I would love for her to read some of the blogs I've been reading and see the point of view that is shared on this forum. I think it would really help her understand wher I'm coming from. She's just too shocked right now (I think). After all, I've had a while to process all of this and I'm sure she feels caught off guard. I hope in time that she is able to accept me the way that I am. I didn't ask for any of this. It's just the way I ended up feeling. I can't help that, and I can't just turn it off.
I've always viewed my wife's friendship with our friend as having the dynamic of a romantic relationship. Most of the people we work with think that the two of them are having some sort of secret lesbian affair. I know that people are going to feed into rumors no matter what, but that tells me I'm not the only one who sees it. I not sure if I'm just hoping against hope, but I think she might be feeling some of these things that I'm feeling and isn't ready to come to terms with it yet.
I've never been a one night stand kind of guy. I've only slept with three women in my life: the mother of my daughter, and the two women in question.
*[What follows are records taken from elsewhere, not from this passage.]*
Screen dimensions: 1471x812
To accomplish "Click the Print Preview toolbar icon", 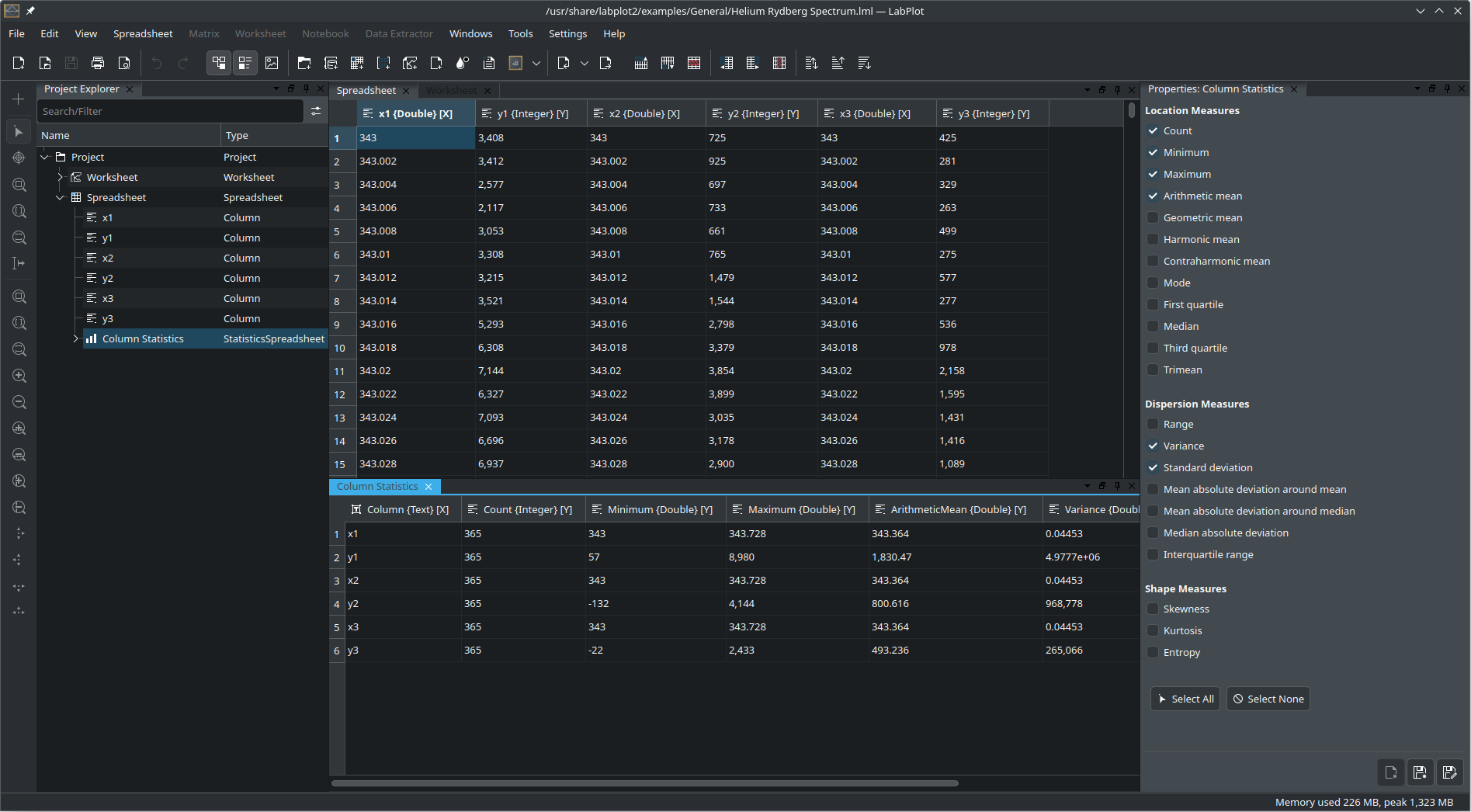I will point(124,63).
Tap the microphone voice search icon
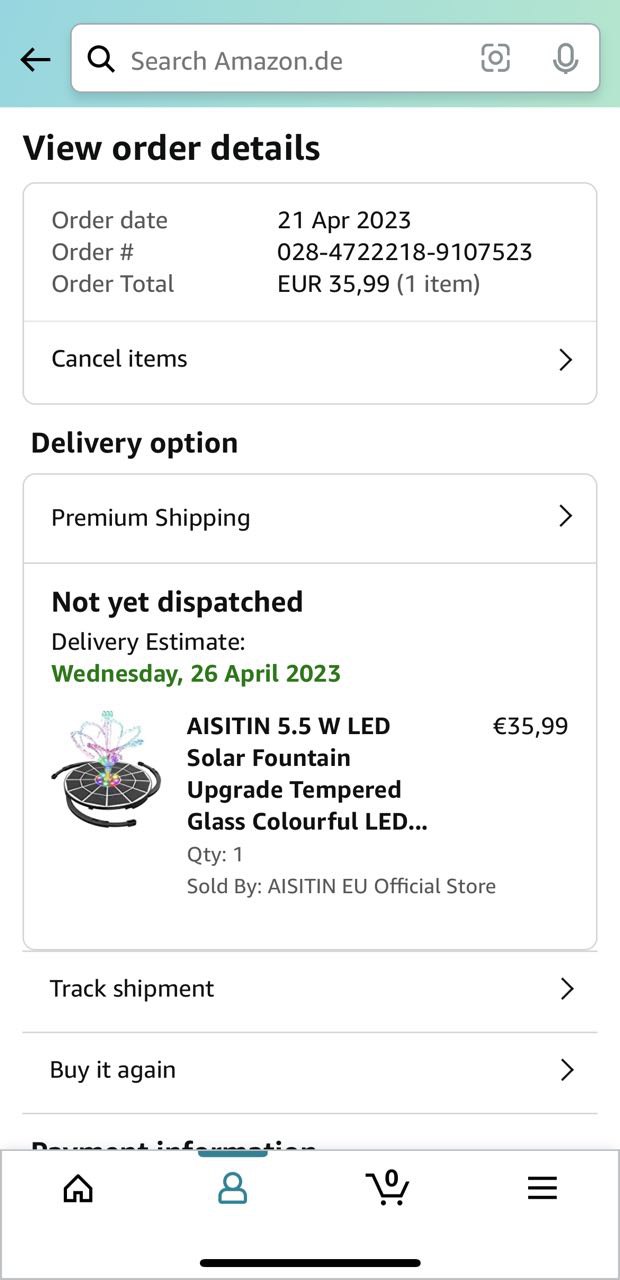Image resolution: width=620 pixels, height=1280 pixels. (x=565, y=59)
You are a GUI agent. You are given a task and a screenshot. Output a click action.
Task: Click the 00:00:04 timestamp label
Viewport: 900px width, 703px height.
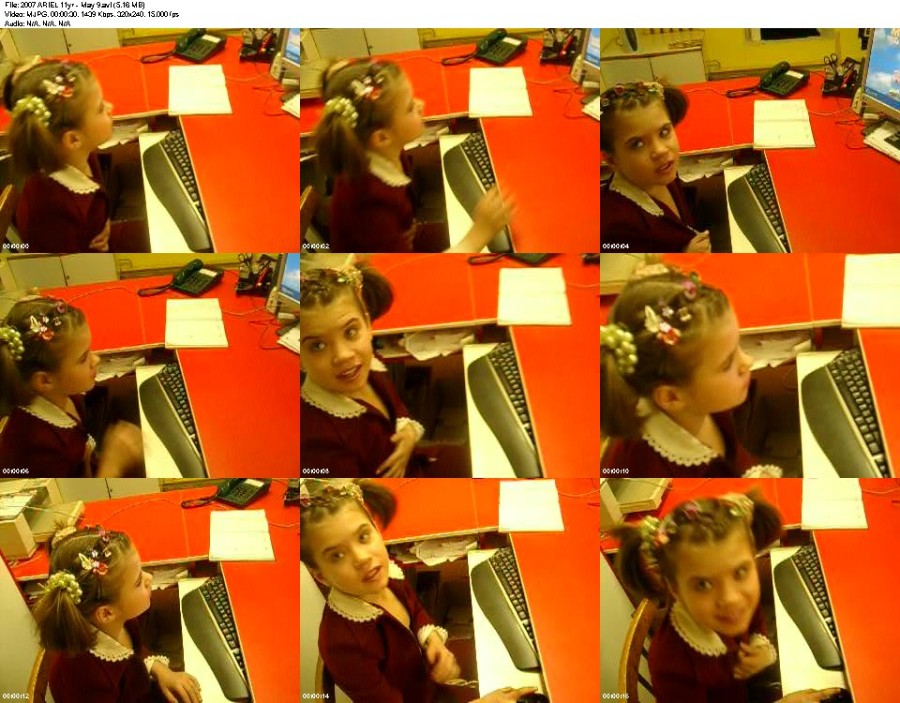pyautogui.click(x=616, y=247)
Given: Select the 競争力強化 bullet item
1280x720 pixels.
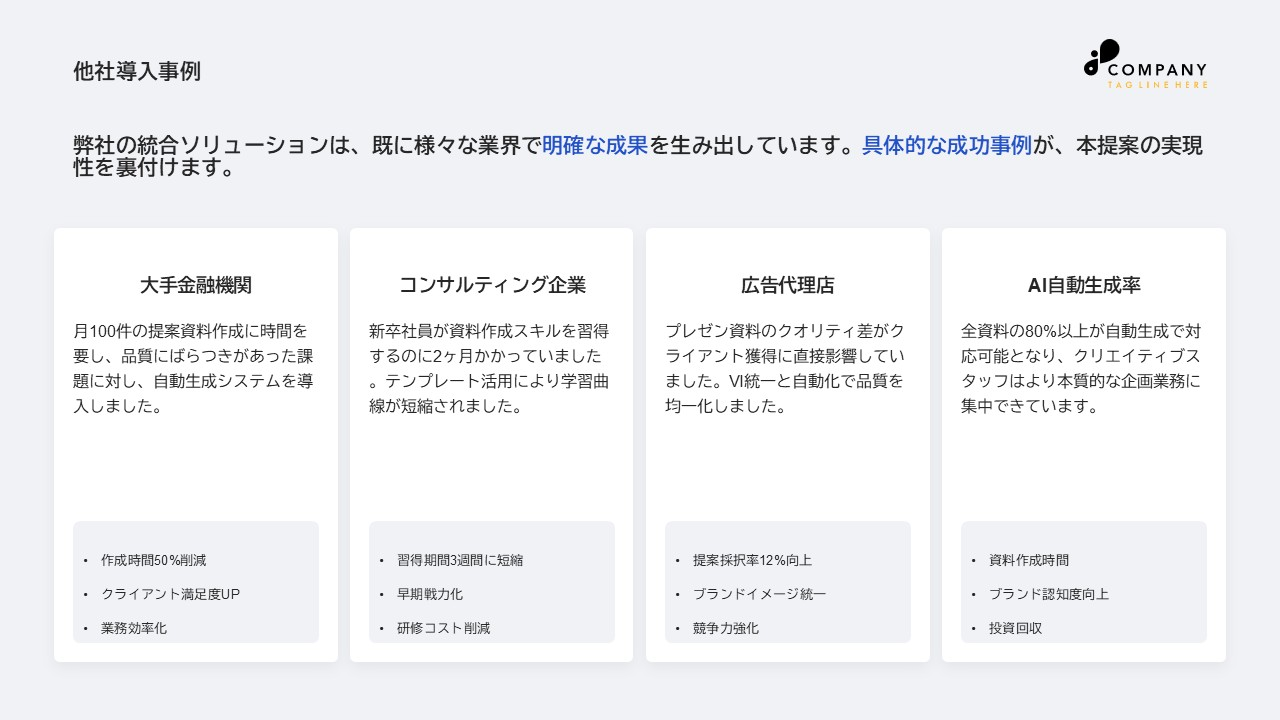Looking at the screenshot, I should coord(728,628).
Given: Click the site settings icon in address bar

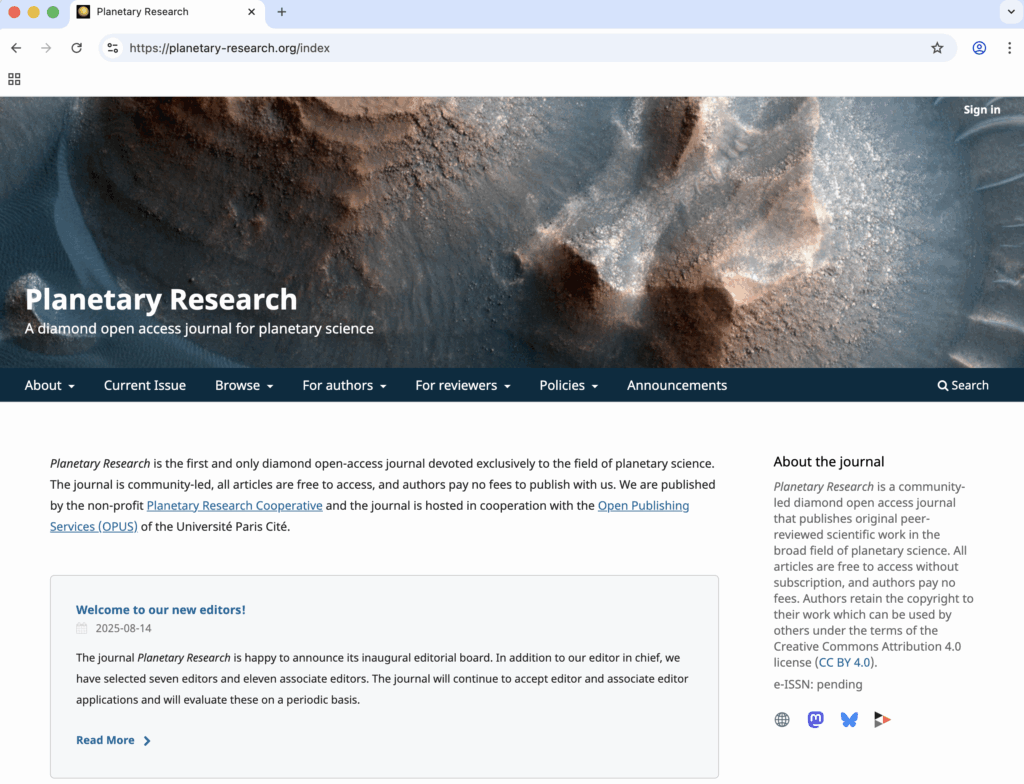Looking at the screenshot, I should [x=113, y=47].
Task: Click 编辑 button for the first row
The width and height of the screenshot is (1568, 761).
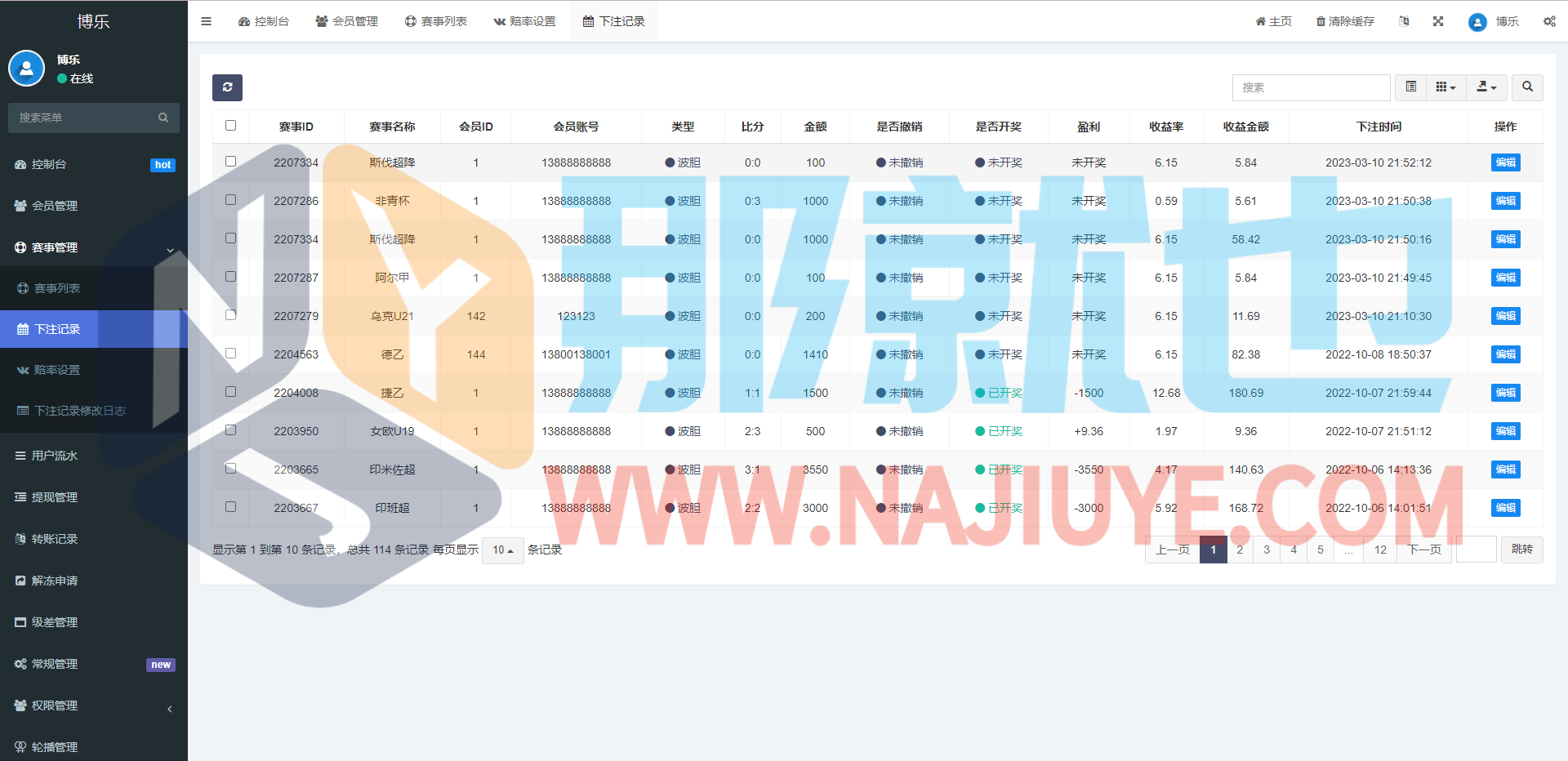Action: click(x=1505, y=162)
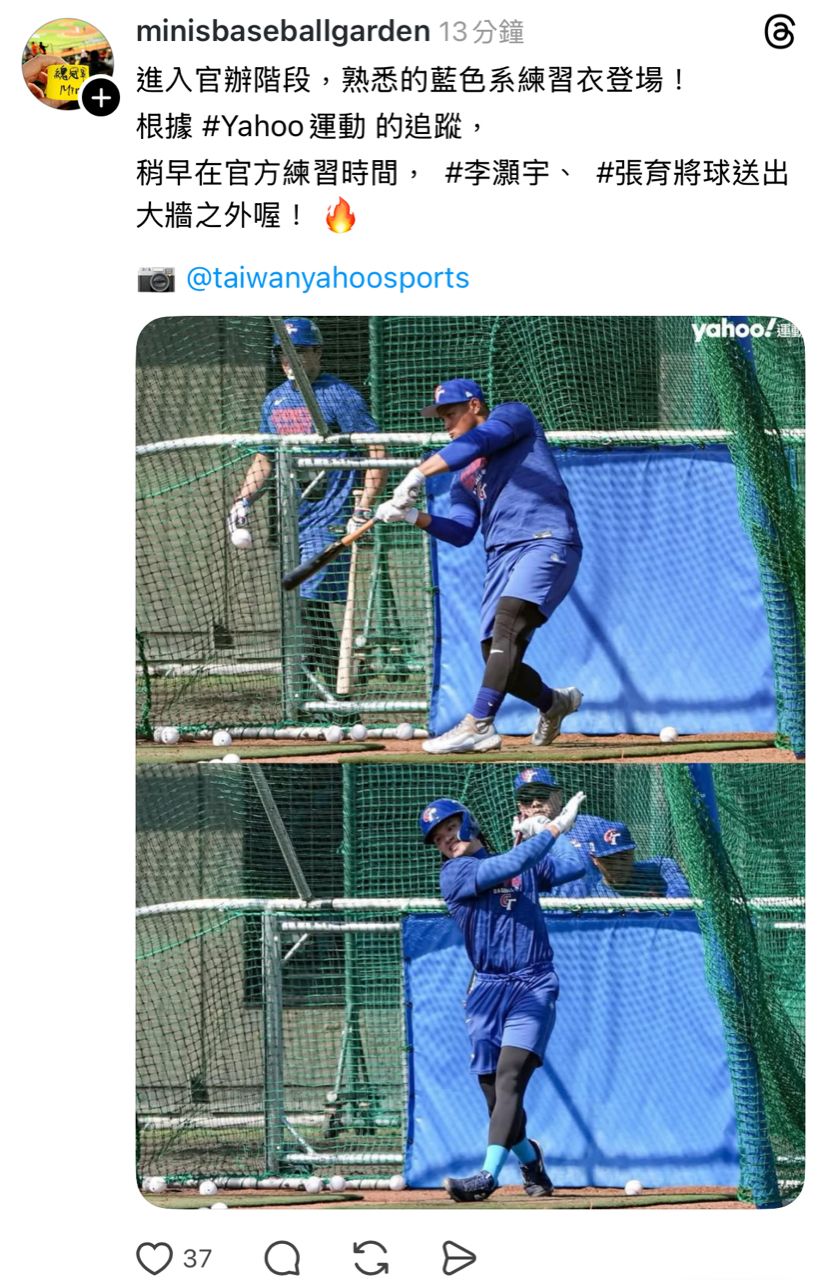Click the 37 likes count
The height and width of the screenshot is (1280, 832).
(x=197, y=1258)
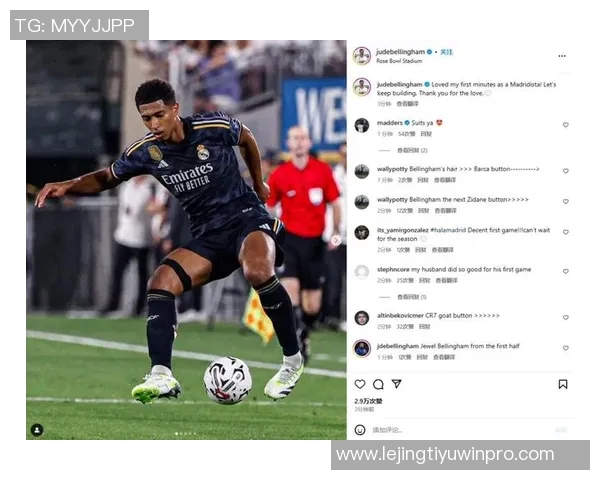Screen dimensions: 600x480
Task: Open the three-dot more options menu
Action: tap(562, 56)
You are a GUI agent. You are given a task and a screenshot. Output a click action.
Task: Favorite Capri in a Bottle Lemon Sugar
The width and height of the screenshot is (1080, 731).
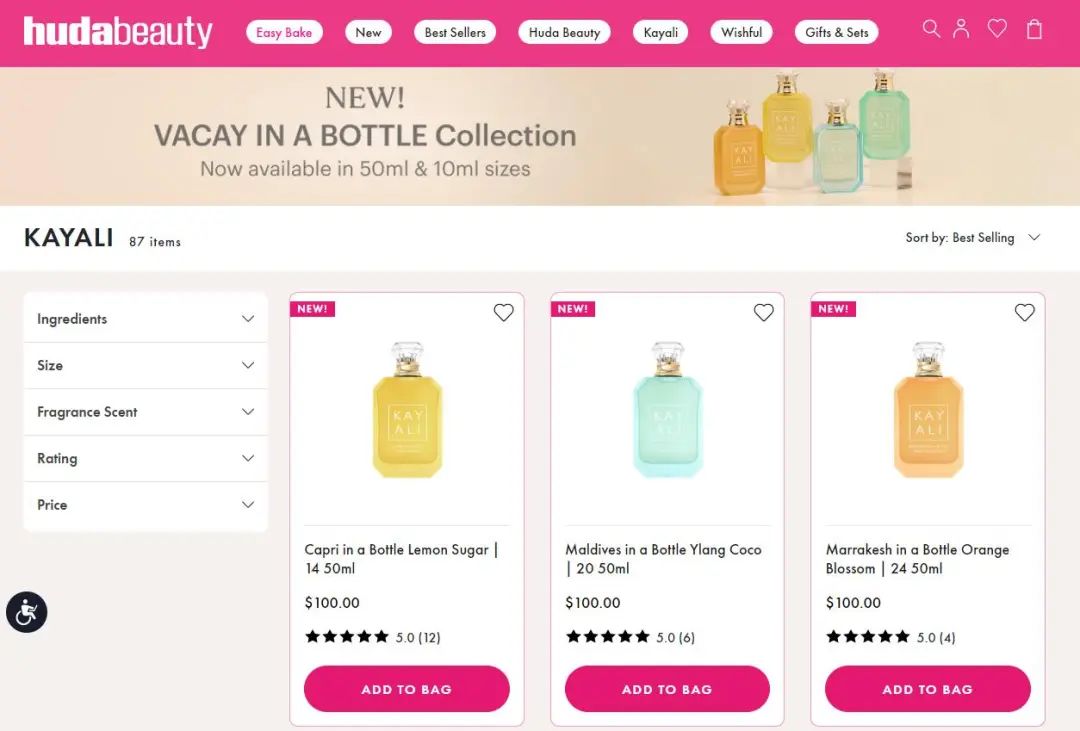pos(503,313)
I've never felt ashamed of the number, I've just always equated sex with intimacy. I didn't just accept every offer that got put on the table. This wasn't some macho thing about having two women all the time. I've often thought about the three of us just cuddling on the couch watching tv, and the idea brought me comfort.
Despite all of this I can't help but feel that I've already lost my wife. I told her that I won't give up on us and I meant it. Even if it is just the two of us, I'd never view our marriage as being lesser because of it. Even though I feel so lost and distraught, I will give her the time she needs to preocess all of this. I know it's a lot.
Thank you everyone. Its so great that I have a supportive community like this to express myself. I will update you as things progress.